▶ _About this exercise_:
Find all lines below containing the string "status" and return them.

▶ _Records to process_:
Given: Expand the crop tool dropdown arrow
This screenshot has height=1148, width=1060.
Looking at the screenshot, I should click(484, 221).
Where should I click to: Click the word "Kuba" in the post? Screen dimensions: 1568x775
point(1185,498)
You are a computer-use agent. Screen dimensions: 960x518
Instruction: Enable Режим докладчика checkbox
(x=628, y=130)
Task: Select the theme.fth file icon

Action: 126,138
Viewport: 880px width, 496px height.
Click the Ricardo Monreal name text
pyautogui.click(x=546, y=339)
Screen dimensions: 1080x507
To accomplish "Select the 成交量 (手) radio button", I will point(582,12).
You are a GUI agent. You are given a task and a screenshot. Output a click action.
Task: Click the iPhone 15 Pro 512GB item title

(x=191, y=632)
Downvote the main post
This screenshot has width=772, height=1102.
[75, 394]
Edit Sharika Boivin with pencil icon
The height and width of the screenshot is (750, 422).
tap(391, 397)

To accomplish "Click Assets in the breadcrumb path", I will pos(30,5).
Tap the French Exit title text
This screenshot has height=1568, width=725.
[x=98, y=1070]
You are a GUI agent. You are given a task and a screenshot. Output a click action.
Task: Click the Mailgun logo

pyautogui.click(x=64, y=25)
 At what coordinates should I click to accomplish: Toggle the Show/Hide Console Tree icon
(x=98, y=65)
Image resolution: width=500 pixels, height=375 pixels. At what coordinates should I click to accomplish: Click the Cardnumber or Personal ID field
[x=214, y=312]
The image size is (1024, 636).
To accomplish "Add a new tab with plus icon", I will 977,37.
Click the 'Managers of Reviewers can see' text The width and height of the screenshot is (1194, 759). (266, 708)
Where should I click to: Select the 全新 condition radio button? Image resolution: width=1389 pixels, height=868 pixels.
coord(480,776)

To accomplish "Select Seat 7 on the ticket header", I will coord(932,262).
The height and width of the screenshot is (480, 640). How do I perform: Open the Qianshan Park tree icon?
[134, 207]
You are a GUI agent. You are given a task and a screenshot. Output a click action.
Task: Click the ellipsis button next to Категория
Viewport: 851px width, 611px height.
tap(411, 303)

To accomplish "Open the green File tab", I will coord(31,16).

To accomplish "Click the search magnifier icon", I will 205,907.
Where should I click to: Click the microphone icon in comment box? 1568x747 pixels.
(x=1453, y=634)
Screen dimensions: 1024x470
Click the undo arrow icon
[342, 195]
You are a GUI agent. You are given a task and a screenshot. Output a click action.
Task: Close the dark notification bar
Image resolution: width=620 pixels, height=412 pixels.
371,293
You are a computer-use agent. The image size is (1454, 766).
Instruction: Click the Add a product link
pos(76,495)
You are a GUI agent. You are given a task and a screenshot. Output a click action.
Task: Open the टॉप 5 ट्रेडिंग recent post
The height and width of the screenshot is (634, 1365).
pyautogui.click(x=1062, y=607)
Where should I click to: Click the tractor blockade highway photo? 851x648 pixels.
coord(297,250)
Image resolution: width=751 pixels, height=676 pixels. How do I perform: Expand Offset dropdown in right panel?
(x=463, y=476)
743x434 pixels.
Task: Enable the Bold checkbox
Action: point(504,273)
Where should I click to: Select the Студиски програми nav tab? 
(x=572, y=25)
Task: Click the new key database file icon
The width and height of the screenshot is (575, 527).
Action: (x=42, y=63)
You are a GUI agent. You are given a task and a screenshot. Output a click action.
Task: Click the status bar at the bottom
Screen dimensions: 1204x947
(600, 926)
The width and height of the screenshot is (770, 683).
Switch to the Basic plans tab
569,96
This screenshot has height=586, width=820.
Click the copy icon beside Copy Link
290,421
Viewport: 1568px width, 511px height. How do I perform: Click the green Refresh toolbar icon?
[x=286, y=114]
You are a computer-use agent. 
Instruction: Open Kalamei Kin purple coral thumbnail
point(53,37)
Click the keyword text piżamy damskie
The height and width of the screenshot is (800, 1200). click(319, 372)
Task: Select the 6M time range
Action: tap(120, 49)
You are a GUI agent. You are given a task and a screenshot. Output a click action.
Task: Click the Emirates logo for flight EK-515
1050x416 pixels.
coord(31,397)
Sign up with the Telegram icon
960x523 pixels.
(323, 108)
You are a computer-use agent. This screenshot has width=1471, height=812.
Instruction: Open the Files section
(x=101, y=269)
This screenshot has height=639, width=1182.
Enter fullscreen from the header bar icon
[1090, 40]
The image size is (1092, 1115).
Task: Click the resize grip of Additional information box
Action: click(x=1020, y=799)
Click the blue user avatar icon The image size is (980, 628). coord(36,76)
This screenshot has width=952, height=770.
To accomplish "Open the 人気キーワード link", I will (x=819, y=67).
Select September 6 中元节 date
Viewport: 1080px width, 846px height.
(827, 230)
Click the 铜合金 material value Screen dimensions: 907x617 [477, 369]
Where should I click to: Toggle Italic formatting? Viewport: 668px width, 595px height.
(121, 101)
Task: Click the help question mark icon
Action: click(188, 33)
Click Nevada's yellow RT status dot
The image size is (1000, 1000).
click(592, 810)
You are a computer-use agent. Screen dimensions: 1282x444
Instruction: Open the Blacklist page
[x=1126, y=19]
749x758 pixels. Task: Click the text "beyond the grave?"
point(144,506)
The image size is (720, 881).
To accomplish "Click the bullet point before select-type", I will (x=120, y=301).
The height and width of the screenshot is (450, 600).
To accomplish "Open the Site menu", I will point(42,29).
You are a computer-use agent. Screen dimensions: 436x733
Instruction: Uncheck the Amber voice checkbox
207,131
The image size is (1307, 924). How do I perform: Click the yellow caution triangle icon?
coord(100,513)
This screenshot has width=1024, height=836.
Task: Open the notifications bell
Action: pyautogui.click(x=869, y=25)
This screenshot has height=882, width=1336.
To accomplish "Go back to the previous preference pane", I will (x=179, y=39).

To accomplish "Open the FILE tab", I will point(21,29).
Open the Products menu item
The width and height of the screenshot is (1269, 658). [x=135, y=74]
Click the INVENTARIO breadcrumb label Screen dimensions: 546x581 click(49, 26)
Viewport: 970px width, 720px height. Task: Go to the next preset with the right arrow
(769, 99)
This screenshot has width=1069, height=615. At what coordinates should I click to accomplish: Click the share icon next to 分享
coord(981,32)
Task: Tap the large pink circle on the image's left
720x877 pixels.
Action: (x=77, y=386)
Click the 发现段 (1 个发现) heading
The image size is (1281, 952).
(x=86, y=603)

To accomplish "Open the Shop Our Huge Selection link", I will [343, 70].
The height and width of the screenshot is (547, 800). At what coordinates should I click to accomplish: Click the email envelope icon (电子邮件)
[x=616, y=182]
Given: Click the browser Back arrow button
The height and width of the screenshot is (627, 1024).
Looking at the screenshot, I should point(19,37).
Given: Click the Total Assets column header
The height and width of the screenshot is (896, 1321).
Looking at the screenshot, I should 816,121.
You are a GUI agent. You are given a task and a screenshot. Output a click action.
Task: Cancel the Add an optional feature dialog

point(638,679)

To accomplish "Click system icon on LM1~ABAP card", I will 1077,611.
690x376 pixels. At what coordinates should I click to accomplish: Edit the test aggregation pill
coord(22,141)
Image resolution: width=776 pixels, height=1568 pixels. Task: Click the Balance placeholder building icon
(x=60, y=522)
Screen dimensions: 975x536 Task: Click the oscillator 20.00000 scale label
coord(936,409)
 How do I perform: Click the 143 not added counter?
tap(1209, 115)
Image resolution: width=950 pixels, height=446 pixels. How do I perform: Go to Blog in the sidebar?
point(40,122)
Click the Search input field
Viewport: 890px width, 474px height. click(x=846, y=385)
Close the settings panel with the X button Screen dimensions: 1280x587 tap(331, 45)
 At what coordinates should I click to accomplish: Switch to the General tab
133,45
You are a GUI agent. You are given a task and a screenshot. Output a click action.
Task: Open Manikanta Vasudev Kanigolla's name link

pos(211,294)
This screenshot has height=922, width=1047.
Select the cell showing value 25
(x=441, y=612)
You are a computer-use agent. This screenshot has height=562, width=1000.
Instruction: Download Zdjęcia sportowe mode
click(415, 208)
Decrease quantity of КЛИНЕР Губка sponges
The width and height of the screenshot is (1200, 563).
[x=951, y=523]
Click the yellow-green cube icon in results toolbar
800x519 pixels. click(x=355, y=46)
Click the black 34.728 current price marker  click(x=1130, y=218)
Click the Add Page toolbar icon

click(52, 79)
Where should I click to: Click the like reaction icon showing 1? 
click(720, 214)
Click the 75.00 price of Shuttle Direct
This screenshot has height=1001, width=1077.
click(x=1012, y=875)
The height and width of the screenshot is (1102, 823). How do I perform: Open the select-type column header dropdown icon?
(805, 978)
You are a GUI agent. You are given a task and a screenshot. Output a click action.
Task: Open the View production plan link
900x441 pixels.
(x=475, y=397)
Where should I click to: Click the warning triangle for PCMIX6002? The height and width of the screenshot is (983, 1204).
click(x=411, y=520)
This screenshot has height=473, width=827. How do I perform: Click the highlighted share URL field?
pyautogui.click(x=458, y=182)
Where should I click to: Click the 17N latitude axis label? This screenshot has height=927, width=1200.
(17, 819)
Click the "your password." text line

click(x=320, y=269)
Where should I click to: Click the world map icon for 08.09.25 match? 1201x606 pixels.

▶ _Answer box_:
Task: Click the status bar at the bottom
Click Nevada's yellow RT status dot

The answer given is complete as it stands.